Sunny se apartó de ellas. Llevaba un chal de chenille sobre los hombros y trajinaba con los electrodomésticos de su cocina con una mano mientras la otra descansaba sobre su vientre embarazado. Se dirigió a la tetera, refrescó el té de Jenny y le entregó un pañuelo. eran sus mejores amigas: Jenny y Rache, y se encontraban enfrascadas en una conversación normal sobre el marido de Jenny y su infidelidad. Era algo normal sobre lo que hablar. Pero ahí, en su sitio de siempre, con una mano en la tetera y la otra en la barriga, se fijó en algo preocupante: una grieta en la pared, justo al lado de la despensa. Una grieta en aquella vieja pared georgiana.

-Ella tampoco es la cuestión, Jenny, da igual quién sea -dijo Rache. Sunny la miró con severidad por encima de la cabeza de Jenny. Rache respondió enarcando las cejas en gesto de inocencia.

-Es un imbécil -dictaminó Jenny-. Esa es la cuestión-. Y se sonó la nariz.

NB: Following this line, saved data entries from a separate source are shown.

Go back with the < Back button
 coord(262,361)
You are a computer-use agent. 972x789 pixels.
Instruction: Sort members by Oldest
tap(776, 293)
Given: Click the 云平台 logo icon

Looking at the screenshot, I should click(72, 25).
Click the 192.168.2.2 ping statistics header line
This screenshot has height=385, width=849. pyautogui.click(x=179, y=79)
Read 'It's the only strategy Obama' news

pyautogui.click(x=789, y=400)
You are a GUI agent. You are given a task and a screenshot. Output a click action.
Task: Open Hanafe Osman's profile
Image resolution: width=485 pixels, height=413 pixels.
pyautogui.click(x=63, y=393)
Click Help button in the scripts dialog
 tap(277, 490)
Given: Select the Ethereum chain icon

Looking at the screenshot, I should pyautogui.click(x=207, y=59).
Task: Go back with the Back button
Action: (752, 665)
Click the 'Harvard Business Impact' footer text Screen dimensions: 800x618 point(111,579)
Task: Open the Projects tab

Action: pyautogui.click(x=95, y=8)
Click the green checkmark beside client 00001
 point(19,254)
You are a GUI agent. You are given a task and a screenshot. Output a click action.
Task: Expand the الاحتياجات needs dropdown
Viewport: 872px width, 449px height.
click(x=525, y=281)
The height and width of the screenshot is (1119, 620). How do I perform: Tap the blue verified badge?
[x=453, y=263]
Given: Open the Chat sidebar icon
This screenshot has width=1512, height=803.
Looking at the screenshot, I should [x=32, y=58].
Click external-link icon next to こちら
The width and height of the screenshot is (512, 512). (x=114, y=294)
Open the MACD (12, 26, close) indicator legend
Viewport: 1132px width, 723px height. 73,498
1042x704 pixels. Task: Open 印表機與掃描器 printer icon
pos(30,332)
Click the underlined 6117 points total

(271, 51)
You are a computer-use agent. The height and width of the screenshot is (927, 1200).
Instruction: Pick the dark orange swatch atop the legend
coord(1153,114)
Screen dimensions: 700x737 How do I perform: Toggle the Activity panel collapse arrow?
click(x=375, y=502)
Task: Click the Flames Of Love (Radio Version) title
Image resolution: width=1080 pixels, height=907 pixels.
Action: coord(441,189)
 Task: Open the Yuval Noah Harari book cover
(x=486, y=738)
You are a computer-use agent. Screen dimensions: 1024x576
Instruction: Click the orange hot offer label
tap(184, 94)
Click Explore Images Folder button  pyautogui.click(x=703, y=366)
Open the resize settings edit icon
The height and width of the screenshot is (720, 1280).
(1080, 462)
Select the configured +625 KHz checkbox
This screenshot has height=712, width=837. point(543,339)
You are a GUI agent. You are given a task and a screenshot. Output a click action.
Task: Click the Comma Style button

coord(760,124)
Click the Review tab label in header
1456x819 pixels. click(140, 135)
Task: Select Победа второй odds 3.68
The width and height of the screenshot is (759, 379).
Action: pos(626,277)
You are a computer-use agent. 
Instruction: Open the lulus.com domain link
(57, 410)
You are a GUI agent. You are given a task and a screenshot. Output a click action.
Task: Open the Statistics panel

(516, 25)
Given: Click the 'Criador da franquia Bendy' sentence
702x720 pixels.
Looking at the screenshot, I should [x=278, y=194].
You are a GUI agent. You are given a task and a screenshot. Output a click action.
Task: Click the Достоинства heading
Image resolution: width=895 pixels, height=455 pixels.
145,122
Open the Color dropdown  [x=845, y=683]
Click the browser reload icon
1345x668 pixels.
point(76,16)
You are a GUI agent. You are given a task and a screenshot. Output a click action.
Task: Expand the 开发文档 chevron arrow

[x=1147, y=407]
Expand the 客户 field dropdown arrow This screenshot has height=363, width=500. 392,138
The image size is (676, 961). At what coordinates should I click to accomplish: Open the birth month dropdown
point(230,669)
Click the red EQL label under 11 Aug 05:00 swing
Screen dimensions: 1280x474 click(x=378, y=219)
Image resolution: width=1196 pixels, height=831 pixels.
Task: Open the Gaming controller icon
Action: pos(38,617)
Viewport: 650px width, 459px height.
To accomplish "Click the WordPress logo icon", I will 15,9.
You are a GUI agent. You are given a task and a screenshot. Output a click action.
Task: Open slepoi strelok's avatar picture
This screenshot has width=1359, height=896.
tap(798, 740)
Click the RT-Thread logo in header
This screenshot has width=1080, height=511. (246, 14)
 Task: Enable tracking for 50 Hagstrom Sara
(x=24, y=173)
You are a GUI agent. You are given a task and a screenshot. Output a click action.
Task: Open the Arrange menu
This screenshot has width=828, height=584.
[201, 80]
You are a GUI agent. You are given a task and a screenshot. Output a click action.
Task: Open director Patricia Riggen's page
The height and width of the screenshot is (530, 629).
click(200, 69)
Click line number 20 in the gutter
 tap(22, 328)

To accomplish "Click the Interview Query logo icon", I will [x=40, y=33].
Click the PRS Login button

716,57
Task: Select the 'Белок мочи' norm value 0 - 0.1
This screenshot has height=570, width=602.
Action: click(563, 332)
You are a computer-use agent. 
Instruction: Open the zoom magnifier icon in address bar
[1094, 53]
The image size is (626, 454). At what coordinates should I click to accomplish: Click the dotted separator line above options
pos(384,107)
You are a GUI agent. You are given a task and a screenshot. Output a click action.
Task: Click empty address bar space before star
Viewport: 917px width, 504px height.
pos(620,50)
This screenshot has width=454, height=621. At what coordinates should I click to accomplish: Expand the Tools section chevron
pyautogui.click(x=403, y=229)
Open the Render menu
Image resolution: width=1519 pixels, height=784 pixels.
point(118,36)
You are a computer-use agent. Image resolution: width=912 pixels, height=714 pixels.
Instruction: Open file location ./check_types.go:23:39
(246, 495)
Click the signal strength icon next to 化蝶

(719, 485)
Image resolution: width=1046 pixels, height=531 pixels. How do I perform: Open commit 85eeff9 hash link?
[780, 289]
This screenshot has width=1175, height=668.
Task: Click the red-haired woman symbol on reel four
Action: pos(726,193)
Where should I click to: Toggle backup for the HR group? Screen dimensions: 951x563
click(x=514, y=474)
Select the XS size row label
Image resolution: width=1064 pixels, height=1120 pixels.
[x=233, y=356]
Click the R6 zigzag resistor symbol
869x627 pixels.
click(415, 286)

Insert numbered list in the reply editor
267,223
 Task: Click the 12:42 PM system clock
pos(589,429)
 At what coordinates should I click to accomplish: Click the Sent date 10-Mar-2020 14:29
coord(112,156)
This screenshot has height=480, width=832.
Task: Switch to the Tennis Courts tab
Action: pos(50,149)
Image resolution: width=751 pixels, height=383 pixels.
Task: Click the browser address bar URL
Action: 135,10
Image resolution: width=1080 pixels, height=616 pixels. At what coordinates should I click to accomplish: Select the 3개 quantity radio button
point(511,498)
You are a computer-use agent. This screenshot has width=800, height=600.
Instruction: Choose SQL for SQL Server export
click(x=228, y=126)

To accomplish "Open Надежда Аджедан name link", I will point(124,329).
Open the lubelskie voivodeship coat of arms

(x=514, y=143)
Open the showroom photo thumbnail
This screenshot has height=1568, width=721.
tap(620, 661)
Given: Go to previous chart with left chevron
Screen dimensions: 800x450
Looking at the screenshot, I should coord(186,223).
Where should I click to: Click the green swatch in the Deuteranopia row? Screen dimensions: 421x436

Sunny se preguntó si sus amigas se habrían fijado en la grieta. Se extendía resueltamente pared arriba, cruzando la suave superficie del yeso color mantequilla, rasgándola en dos partes. La grieta no estaba ahí el día anterior, y ya parecía ancha. Y profunda. Se imaginó la casa, partida en un terrible zigzag, una mitad de la despensa separada de la otra. Bolsas de lentejas orgánicas. Tarros de conservas de remolacha. Tubérculos. ¿Qué podía hacer?

Pero Jenny no había terminado de llorar.